Integrate PCRE capture handling #12

silentbicycle · 2023-02-17T00:01:17Z

This integrates a new approach for handling captures in one or more PCRE regexes.

This a draft because:

A few tests in capture_test_case_list.c are currently marked as SHOULD_SKIP, such as the one for ^(?:($|x))+$. They are all variants of the same underlying issue, which is that repetition with a + surrounding multiple ALT cases where earlier subtrees can match without consuming input is currently handled incorrectly -- I have confirmed that my intended fix for the generated capture resolution opcodes works, but I'm still working on flagging that case without false positives.
Similarly, code generation is not implemented for {count,} where count is > 1. This isn't a deep issue, (?:abc){3,} should desugar to (?:abc){3}(?:abc)*, I just haven't set it up yet.
Some of the modes for re aren't enabled, such as capture resolution for multiple files.
The capture VM's path node sharing needs more testing, particularly in combination with the collapsed zero prefix.
We should be able to generate worst case memory usage info at regex compile time, which could be used by the caller to stack-allocate / reuse a preallocated buffer, but I haven't set that up yet.
Furthermore, we should be able to do capture resolution in a fixed preallocated amount of memory, if replay of the "correct" match prefix is interleaved with search (once all surviving threads agree on the prefix), with incremental resetting when resuming from the all-zero prefix. I haven't implemented this yet either, because it's likely to be fairly complicated, but it may be worth doing later once we have more information about typical memory usage in the fleet.

Test Data

Getting test data from capture_test_case_list.c: Build and run the tests, then run build/tests/capture/run_test_case_list -vvvvvvvvv (yes, nine '-v's). This will write out the generated programs and character classes for each test into prog_output, in a format that should be relatively easy to scrape.

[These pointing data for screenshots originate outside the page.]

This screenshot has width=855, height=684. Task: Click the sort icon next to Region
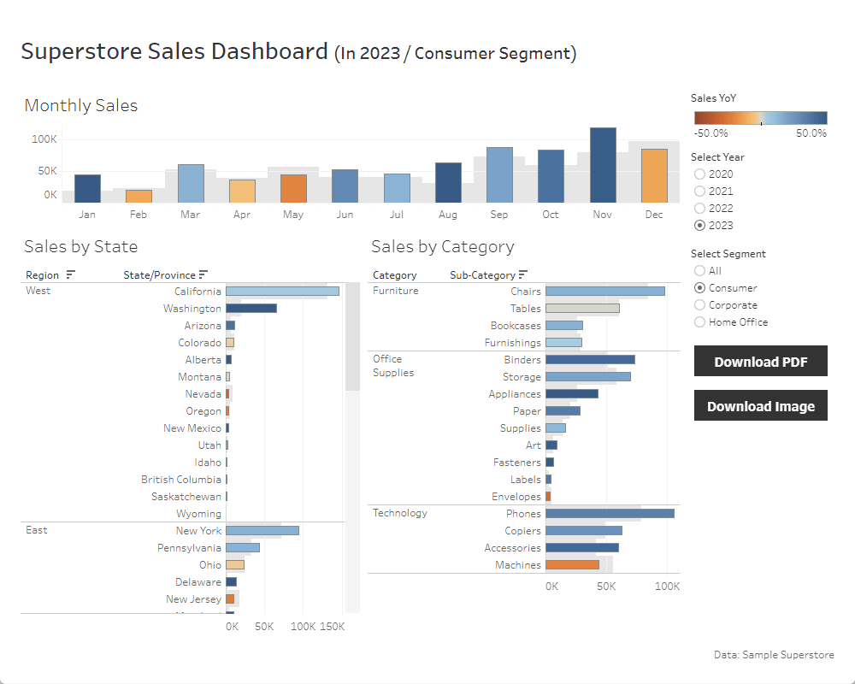pyautogui.click(x=71, y=275)
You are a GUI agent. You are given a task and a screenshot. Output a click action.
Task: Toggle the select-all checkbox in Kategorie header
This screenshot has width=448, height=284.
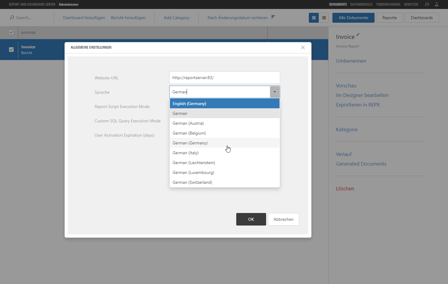pos(11,32)
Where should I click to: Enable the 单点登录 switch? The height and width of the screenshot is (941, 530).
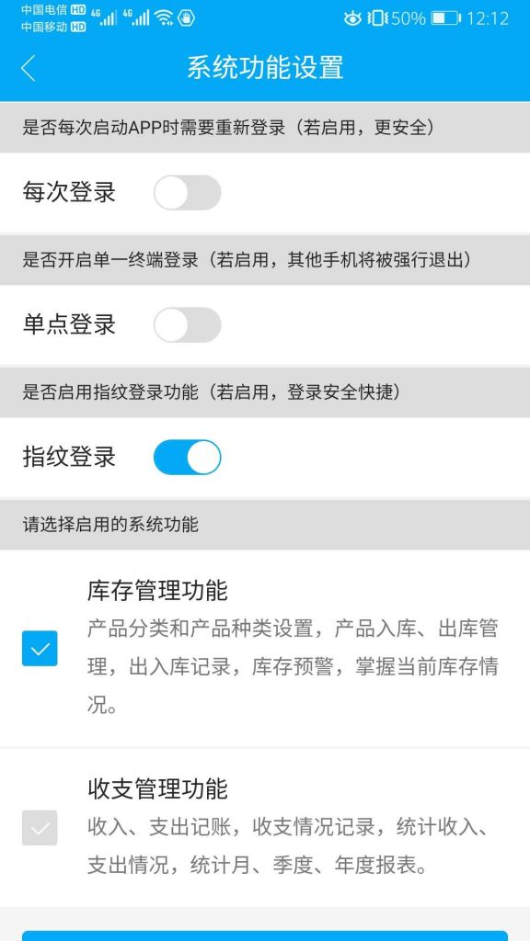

Sorry about the hackiness here -- I'm going to replace libfsm's output generation next, which will give a much better interface for converting regexes to standalone test data.

The test case output looks like this:

==== test_case 38
regex "$(x?)(y?)(z?)", input "a", match SHOULD_MATCH, no_nl 0, count 4: 0:[1, 1] 1:[1, 1] 2:[1, 1] 3:[1, 1]
fsm_capture_dump_active_for_ends:
 -- state 0: value 0
 -- state 0: value 1
 -- state 0: value 2
 -- state 0: value 3

==== fsm_capture_dump_programs:
# program 0, capture_count 4, base 0
0: split cont 3 new 1
1: charclass 0 -> [ffffffffffffffffffffffffffffffffffffffffffffffffffffffffffffffff]
2: jmp 0
3: save 0 (cap 0, start)
4: anchor end
5: save 2 (cap 1, start)
6: split cont 7 new 8
7: char 0x78 (x)
8: save 3 (cap 1, end)
9: save 4 (cap 2, start)
10: split cont 11 new 12
11: char 0x79 (y)
12: save 5 (cap 2, end)
13: save 6 (cap 3, start)
14: split cont 15 new 16
15: char 0x7a (z)
16: save 7 (cap 3, end)
17: save 1 (cap 0, end)
18: match
char_class 0: 0xffffffffffffffff 0xffffffffffffffff 0xffffffffffffffff 0xffffffffffffffff

fsm_capture_dump_program_end_mapping:
 -- state 0: value 0

The fsm_capture_dump_program_end_mapping and fsm_capture_dump_active_for_ends can be ignored, if testing a port of the capture VM to another language you only need the following:

regex "$(x?)(y?)(z?)", input "a", match SHOULD_MATCH, no_nl 0, count 4: 0:[1, 1] 1:[1, 1] 2:[1, 1] 3:[1, 1]
the program (opcodes are described in capture_vm_program.h)
its char_class list (there may be zero)

and then check that executing the program with the same input sets the capture buffers correctly, here to:

- 0: 1,1
- 1: 1,1
- 2: 1,1
- 3: 1,1

The capture VM is in src/libfsm/capture_vm*.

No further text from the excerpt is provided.